Tripp Uroskie is the founder of Ciited, an AI Visibility tracking platform that monitors brand mentions and citation share across ChatGPT, Perplexity, Claude, and Google AI Overviews. He writes regularly about GEO, AEO, and the practical work of making B2B content quotable to AI systems.

FAQ

What is the difference between GEO, AEO, and SEO?
GEO (Generative Engine Optimization) is optimizing for being cited inside AI-generated answers. AEO (Answer Engine Optimization) is structuring content as direct, extractable answers. SEO is optimizing for ranking next to an answer on a search results page. They overlap but are not interchangeable.
Are AI Overviews actually reducing traffic?
Yes, on queries where they appear. Independent studies from Ahrefs, Seer Interactive, and Pew Research all show click-through-rate declines between roughly 38% and 61% on queries with AI Overviews, depending on methodology.
How do I get cited by ChatGPT or Perplexity?
Add specific statistics, name authoritative sources, structure content as discrete claims with clear attribution, and publish content that is itself worth quoting. The 2024 Princeton GEO paper found these tactics increased visibility in generative engines by up to 40%.
Does llms.txt actually help with AI visibility?
It's a low-cost, voluntary convention adopted by some AI agents, notably Claude and ChatGPT. It probably helps the machine-readability of your site for crawlers that respect it, but it is not a citation lever on its own. Add one — but don't expect outsized returns.
Is schema markup necessary for AI search?

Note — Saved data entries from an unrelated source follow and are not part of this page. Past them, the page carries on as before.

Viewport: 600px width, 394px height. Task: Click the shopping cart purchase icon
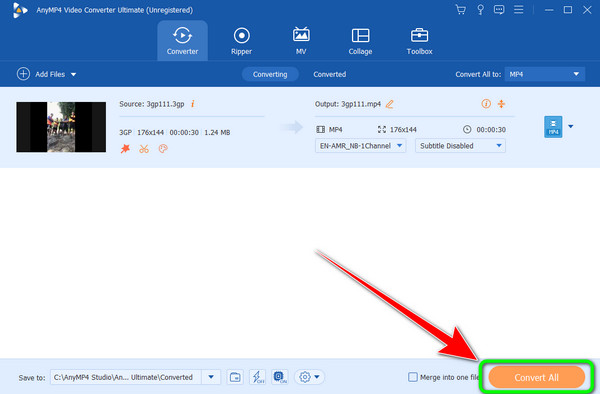click(x=461, y=10)
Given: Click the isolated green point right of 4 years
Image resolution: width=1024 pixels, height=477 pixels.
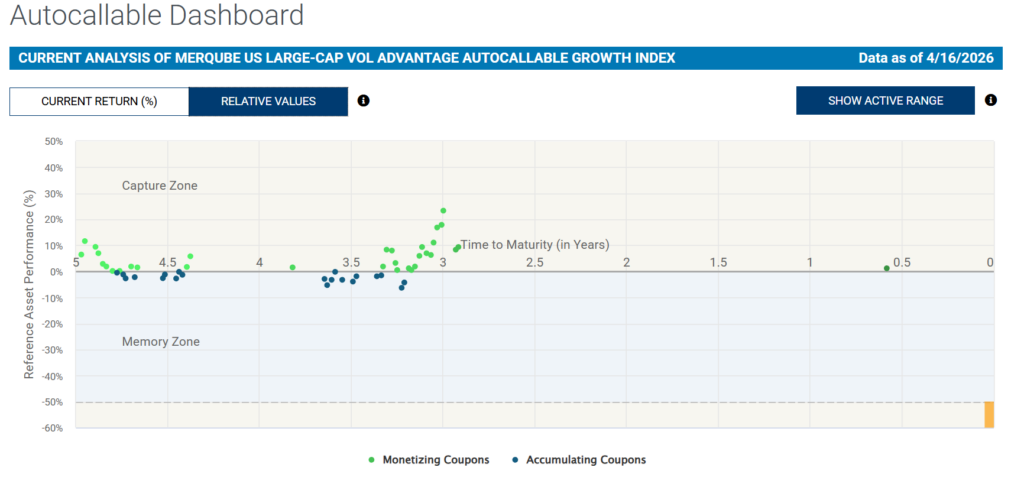Looking at the screenshot, I should [292, 268].
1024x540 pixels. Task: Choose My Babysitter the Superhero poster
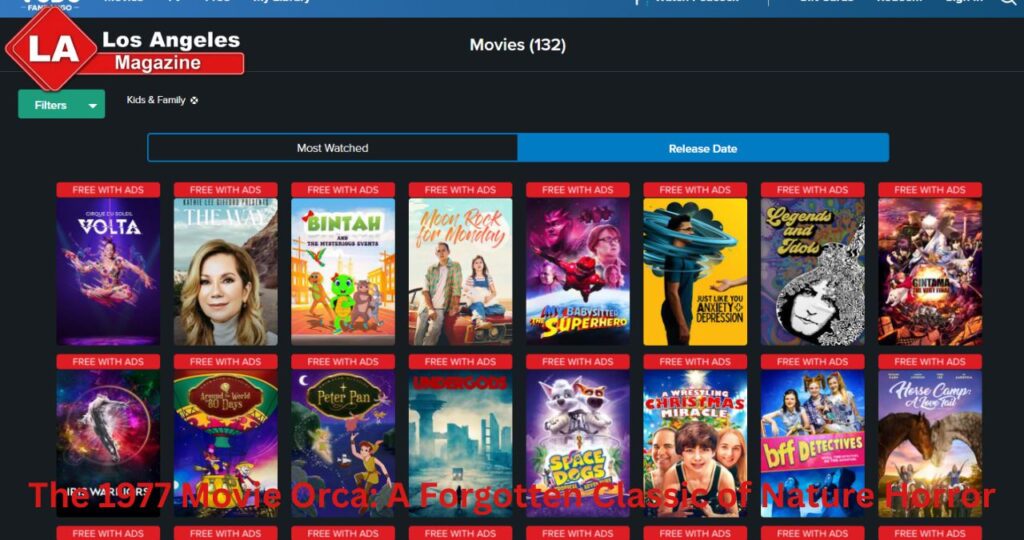click(x=577, y=271)
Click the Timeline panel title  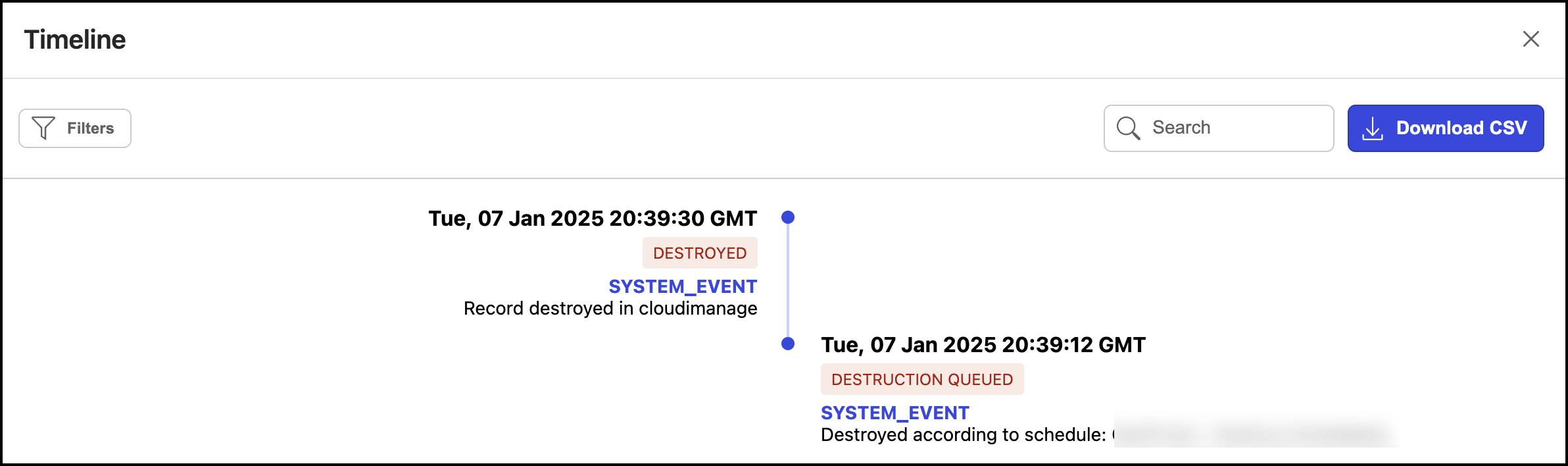75,39
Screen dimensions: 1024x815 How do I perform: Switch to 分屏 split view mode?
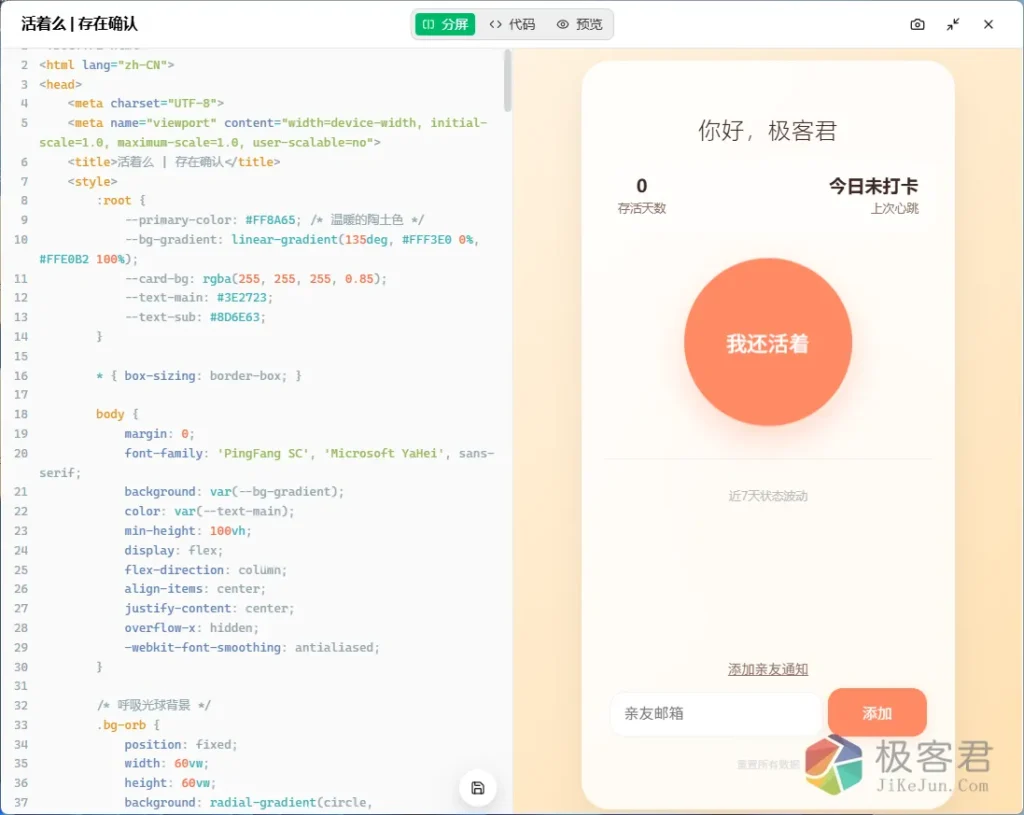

Less critical than vendor marketing suggests. An Ahrefs study of 1,885 pages found that schema markup alone barely moved AI citations. Schema helps machine parsing and supports citation indirectly, but it is not a substitute for actual answer-shaped content.
Should B2B businesses invest in GEO and AEO now or wait?
Now, but proportional to opportunity. AI referrals are still small in absolute terms — under 1% of Google's referral volume — but AI-driven visitors reportedly convert about 4.4× better, and the gap will compound. Position for the curve; don't blow the SEO budget chasing it.